Problem with Systra and Alstom is that, even knowing requirmenets they made a project only for citadis trams and only for 2.40m wide carbody. This was quite an unpleasant move, they told us that 18 meter radii and 2.65m wide carbody is impossible (impossible for them they always forget to say). SO they just generally said what the do not or can not do, no one can, which is a big lie and a very non professional move from them, instead of offering solutions and modifications, they say either you build a translohr or you dont have tramway system at all. :lol:

Skoda 15T you know it perfectly, pivoting bogies, jacobs middle bogies, 15 meter minimal radii, any width offering any track gauge offering, and the floor is truly 100% low, not like Alstom one having huge podiums under the seats, as may other manufacturers offer as pseudo 100% low floor.

And of course we placed at least 70% low floor, and pivoting bogies.

There has not been an open concurs yet, because tram project is on stand still cause of political issues, project and will form another government, it changed and the new one does not want to make the same just it is because form another government, well you know opposition parties having their stupid games meanwhile project stands.

Alstom and Systra stood on that what they do not make, no one makes, come on guys lets build translohr, it is quiter, better, ride comfort is better, the last one was the most funny and ironic. :lol: and the guy the representative of Systra, you could just see on his face how mad he was that oh in the municipality they have people which can argue about this terms, they really expected us to say yes on anything, they even started introducing translohr, when we made it clear that there would be only steel wheel tramways system with an option lines as a tram train, (and they still come and offer rubber tire rubbish).
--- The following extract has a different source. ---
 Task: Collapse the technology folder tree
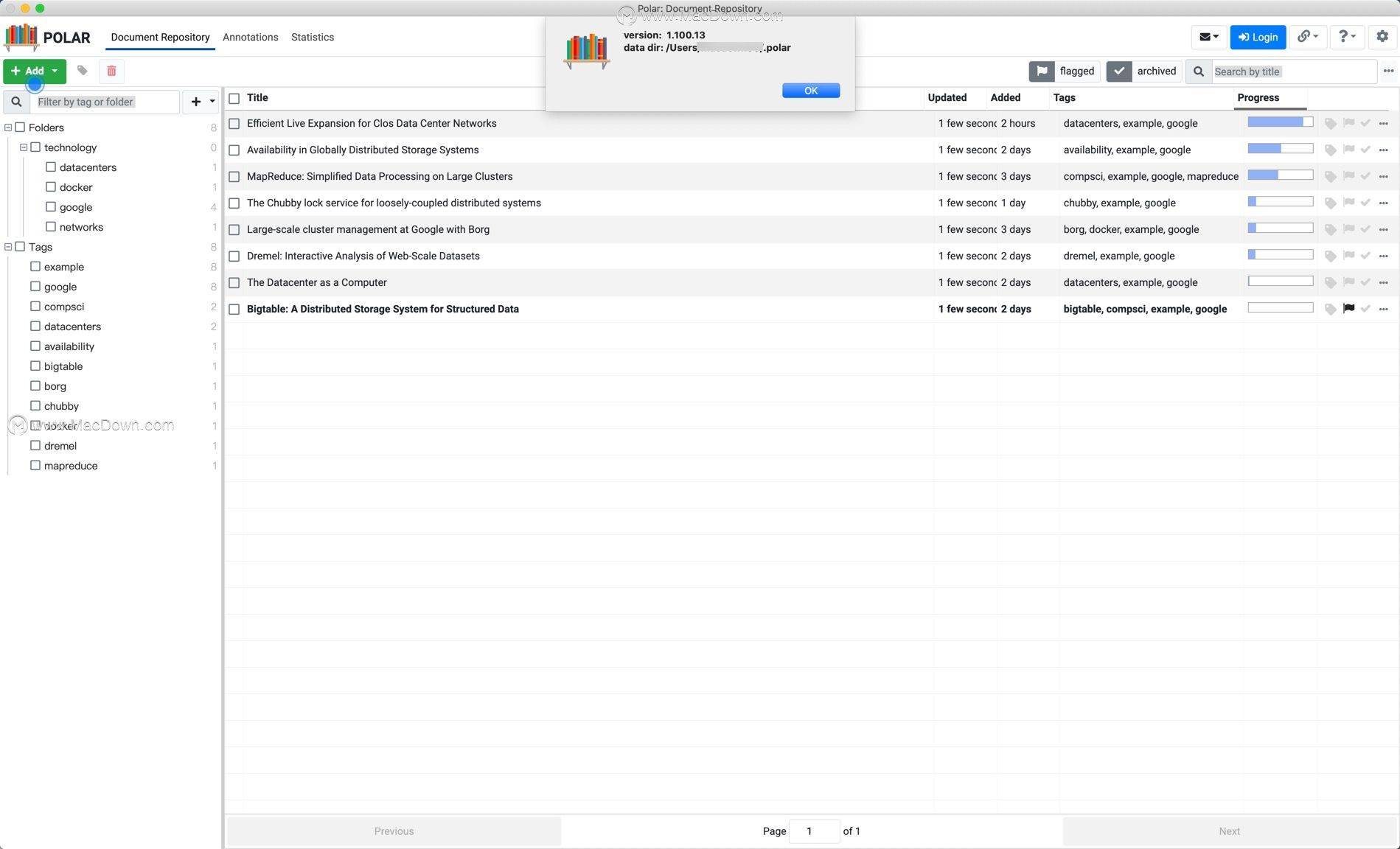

More irony from them? 


To lie to municipalities just to sell the rubbish product that no one wants to buy. 

We care what we build in our city and what we pay for, they do not. THat is why group of enthusiasts also encouriged municipality to invite consultants from other countries to work on the tram technical project, some independent german experts engineers who saw the project, said instantly, it is a standart track planning system from Alstom what Systra uses, obsolete catenary system offered from Alstom, single wire system just to look beautifull but expensive in operation, expensive APS systm which no one needs, bad depot track alignement with all dead end tracks. SO the German specialists now have to change all the project, depot design, track alignement in many parts, curves, and widen the profile fro 2.65m wide vehicles. They also sad that 18 meter radii yes is challenging but no problem, pivoting bogies no problem for many manufacturers, 11% inclines yes need full motorisation and strong braking system but again nothing impossible there.

Systra had already problems with some cities, offering STANDARD rubbish as always, like in Riga they offered regauging the network from soviet 1524mm to 1435 and buy Citadis trams hahahahahahahahhaa Riga said a big good bye to them and bought Skoda trams.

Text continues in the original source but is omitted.